Work instructions | Only a slice of the listing below is wanted. Retype the lines from the one containing "[Instagram] (1664, 17)" through the one containing "About [tab] (445, 437)", exactly, both ends included.

Source material |
»»

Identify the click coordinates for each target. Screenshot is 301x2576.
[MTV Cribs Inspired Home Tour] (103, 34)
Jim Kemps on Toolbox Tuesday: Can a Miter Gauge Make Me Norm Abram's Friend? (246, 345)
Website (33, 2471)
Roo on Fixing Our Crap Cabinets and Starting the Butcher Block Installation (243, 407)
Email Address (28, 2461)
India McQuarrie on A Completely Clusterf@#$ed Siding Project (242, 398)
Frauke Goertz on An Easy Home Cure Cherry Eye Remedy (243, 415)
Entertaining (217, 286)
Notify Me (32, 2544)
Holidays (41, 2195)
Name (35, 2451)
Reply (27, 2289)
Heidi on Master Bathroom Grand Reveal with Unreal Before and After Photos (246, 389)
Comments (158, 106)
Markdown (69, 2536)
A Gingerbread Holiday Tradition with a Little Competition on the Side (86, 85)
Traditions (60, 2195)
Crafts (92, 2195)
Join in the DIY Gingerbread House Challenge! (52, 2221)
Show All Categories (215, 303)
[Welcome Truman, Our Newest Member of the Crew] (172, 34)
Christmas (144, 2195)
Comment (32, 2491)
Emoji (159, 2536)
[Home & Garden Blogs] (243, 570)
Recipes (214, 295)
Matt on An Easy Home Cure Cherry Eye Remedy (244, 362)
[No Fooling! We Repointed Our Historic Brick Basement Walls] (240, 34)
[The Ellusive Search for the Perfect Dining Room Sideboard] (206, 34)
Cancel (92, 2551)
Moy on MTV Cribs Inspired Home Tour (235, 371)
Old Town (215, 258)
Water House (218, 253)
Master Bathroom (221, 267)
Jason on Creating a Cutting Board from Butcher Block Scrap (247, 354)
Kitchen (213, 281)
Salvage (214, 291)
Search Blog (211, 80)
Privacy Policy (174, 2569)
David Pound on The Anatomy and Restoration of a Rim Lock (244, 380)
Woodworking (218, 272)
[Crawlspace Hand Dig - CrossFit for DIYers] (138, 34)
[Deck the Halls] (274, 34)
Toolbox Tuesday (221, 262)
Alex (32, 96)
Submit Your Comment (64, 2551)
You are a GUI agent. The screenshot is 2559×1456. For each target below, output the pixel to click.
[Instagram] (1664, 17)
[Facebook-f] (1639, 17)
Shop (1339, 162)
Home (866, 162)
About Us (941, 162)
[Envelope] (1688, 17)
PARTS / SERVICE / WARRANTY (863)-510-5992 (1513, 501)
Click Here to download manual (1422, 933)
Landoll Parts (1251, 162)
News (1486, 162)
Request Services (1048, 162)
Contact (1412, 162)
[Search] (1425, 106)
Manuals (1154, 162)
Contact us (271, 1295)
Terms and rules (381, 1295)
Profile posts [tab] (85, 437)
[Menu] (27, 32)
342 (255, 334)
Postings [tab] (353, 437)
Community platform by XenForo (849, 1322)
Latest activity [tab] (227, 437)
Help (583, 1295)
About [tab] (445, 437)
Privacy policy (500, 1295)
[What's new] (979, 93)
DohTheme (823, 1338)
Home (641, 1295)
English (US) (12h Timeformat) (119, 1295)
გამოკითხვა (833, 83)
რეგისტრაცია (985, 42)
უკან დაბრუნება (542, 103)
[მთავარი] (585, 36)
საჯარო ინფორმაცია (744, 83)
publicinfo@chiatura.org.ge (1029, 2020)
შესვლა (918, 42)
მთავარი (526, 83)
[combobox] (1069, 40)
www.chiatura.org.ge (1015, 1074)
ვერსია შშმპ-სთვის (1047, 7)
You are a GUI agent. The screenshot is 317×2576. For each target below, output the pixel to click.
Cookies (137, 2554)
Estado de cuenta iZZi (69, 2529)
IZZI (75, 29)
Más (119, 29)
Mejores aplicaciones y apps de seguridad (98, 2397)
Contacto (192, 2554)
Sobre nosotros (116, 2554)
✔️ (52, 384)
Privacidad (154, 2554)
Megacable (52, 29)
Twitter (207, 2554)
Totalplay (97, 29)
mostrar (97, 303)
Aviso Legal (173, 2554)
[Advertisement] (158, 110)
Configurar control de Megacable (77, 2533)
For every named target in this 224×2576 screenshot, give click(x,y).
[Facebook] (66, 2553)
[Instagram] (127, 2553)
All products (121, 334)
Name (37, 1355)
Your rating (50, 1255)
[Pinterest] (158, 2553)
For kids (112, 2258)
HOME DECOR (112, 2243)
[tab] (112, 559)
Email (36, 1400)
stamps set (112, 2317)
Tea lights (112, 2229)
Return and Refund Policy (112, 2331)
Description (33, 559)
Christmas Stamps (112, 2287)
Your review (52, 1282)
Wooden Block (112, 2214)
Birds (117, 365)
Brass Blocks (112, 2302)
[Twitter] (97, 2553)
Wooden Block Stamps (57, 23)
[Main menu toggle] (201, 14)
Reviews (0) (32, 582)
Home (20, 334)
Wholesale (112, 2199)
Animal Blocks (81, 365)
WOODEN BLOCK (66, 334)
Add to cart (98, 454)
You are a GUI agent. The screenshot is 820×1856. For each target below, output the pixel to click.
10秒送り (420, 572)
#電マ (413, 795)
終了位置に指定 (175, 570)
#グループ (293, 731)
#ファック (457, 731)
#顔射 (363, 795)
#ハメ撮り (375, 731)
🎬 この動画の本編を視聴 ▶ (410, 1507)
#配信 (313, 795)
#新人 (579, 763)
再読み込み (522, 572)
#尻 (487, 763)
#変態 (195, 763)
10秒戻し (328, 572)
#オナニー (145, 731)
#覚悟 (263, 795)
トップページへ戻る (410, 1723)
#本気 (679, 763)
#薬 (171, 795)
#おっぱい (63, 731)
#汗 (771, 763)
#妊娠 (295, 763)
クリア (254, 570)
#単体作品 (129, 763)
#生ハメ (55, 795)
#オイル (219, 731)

««

Answer to this task |
[Instagram] (1664, 17)
[Facebook-f] (1639, 17)
Shop (1339, 162)
Home (866, 162)
About Us (941, 162)
[Envelope] (1688, 17)
PARTS / SERVICE / WARRANTY (863)-510-5992 (1513, 501)
Click Here to download manual (1422, 933)
Landoll Parts (1251, 162)
News (1486, 162)
Request Services (1048, 162)
Contact (1412, 162)
[Search] (1425, 106)
Manuals (1154, 162)
Contact us (271, 1295)
Terms and rules (381, 1295)
Profile posts [tab] (85, 437)
[Menu] (27, 32)
342 (255, 334)
Postings [tab] (353, 437)
Community platform by XenForo (849, 1322)
Latest activity [tab] (227, 437)
Help (583, 1295)
About [tab] (445, 437)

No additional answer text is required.